表紙 > 漢文和訳 > 『魏書』列伝84「僭晉司馬叡」を翻訳/北魏目線の東晋

5)蘇峻に監禁された成帝

明帝が死に、成帝の時代へ。
諱で書くから、どの皇帝のことを言っているか分からなくなる。

またもや、君主を上回る蘇峻

衍曆陽太守蘇峻不順於衍,衍護軍庾亮曰:「蘇峻豺狼,終為禍亂,晁錯所謂削之亦反,不削亦反,削之反速而禍小,不削反遲而禍大。」乃以大司農征之,令峻弟逸領峻部曲。征書至,峻怒曰:「庚亮專擅,欲誘殺我也。」阜陵令匡術、樂安人任讓並為峻謀主,勸峻誅亮。乃使使推崇祖約,共討亮,約大喜。於是約命兄逖子沛國內使渙、女婿淮南太守許柳將兵會峻。峻使其党韓光,光名犯恭宗廟諱,入姑熟,殺于湖令陶馥,殘掠而還。

歴陽太守の蘇峻は、司馬衍(成帝)に従わなかった。

『魏書』が言いたいのは、東晋では、君臣の「順逆」がおかしいことだ。成帝の話も、ここに特化させるつもりらしい。

護軍の庾亮が言った。
「蘇峻は豺狼(ヤマイヌやオオカミ)です。禍乱を起こすでしょう。晁錯が言っていました。蘇峻は、朝廷が彼の権勢を削げば叛き、権勢を削がなくても叛くでしょうと。どのみち蘇峻が叛くなら、権勢を削いで叛かせたほうが、膿出しが早く終わり、禍いが小さいでしょう。権勢を削がずに、蘇峻に叛かれたら、長期化しますし、禍いも大きい」
庾亮に賛成した司馬衍は、大司農に命じ、書を蘇峻に送った。
「蘇峻の弟の蘇逸が、蘇峻の部曲を管理せよ」

蘇峻が使える兵力を取り上げた。と言っても、移った先は弟だが。いきなり没収する理由と強制力は、東晋皇帝にはなかったのだろう。

蘇峻は、怒った。
庾亮が專擅し、私を殺そうとしている」
阜陵令の匡術と、樂安人の任讓は、蘇峻のために謀略をめぐらし、庾亮を誅するよう勧めた。蘇峻から祖約に、ともに庾亮を討とうと誘った。祖約は、大いに喜んだ。
祖約の兄・祖逖の子で、沛國內使の祖渙と、祖約の女婿で淮南太守の許柳は、兵を率いて蘇峻に合流した。蘇峻は、郎党の韓光とともに姑熟に入った。韓光の名は、北魏の恭宗の廟諱を犯すから変えて書いてある。

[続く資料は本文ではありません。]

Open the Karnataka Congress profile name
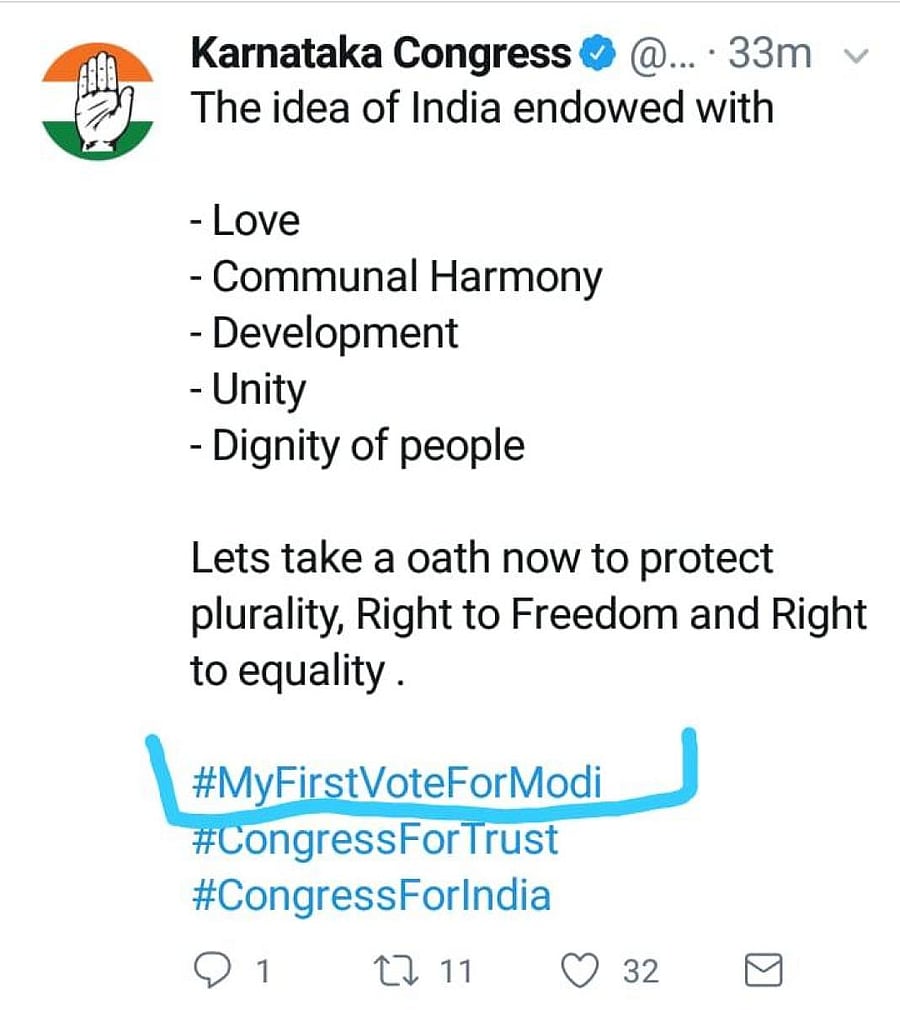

北魏の歴代君主の諱が分からんので、韓光の本名はまた今度。

韓光は、湖令の陶馥を殺して、領民を殘掠して還った。

衍假庾亮節為征討都督,使其右衛將軍趙胤、右將軍司馬流率眾次於慈湖。韓光晨襲流,殺之。衍以其驍騎將軍鐘雅為前鋒監軍,假節,率舟軍拒峻。宣城內史桓彝統吏士次於蕪湖,韓光敗之,大掠宣城諸縣而還。江州刺史溫嶠使督護王愆期、西陽太守鄧岱、鄱陽太守紀睦等以舟軍赴於建業。衍期,岱次直瀆,峻督眾二萬濟自橫江,登牛渚山。愆期等邀擊不制。峻至於蔣山,衍假領軍卞壺節,率諸將陳兵。衍之將怯兵弱,為峻所敗,卞壺及其二子、丹陽尹羊曼、黃門侍郎周導、廬江太守陶瞻、散騎侍郎任台等皆死,死者三千余人。庾亮兵敗,與三弟奔于柴桑。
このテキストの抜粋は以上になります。